Our data engineering team is considering the follo...
# ask-community
a
Our data engineering team is considering the following setup: • snowflake as the database • s3 buckets as storage • prefect or airflow as orchestration tool For airflow AWS offers MWAA which basically creates the whole infrastructure (scheduler, UI through webserver, worker)needed for orchestration. For prefect I would think that we could use prefect cloud, which handles the ui/webserver aspect, but we would still need to setup a server running an agent, right? As we would like to not manage any server in order to keep the infrastructure as simple as possible: What would be the best option?

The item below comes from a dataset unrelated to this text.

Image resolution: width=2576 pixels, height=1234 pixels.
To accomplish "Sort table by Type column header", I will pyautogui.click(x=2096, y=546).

Or did I misunderstand something? Thanks for advice in advance!
a
Correct, you would deploy the agent on your infrastructure to make sure that all your code and data remain secure on your infrastructure - this is called the hybrid model. Regarding an easy setup with the least possible infrastructure management, you could try one of the serverless execution platforms that Prefect supports: • ECSAgent spins up your flows as ECS tasks - all infrastructure is provisioned on-demand by AWS. Here is a blog post that explains how to set this up: https://towardsdatascience.com/how-to-cut-your-aws-ecs-costs-with-fargate-spot-and-prefect-1a1ba5d2e2df • Vertex agent spins up your flows on on-demand GCP VMs - this excellent tutorial explains how you could use Vertex even with a distributed Dask cluster https://rdrn.me/scaling-out-prefect/
a
Thanks for the links. The ECS Article looks promising. Will dive into it tomorrow and potentially come back with some questions. 😉
a
sure, anytime!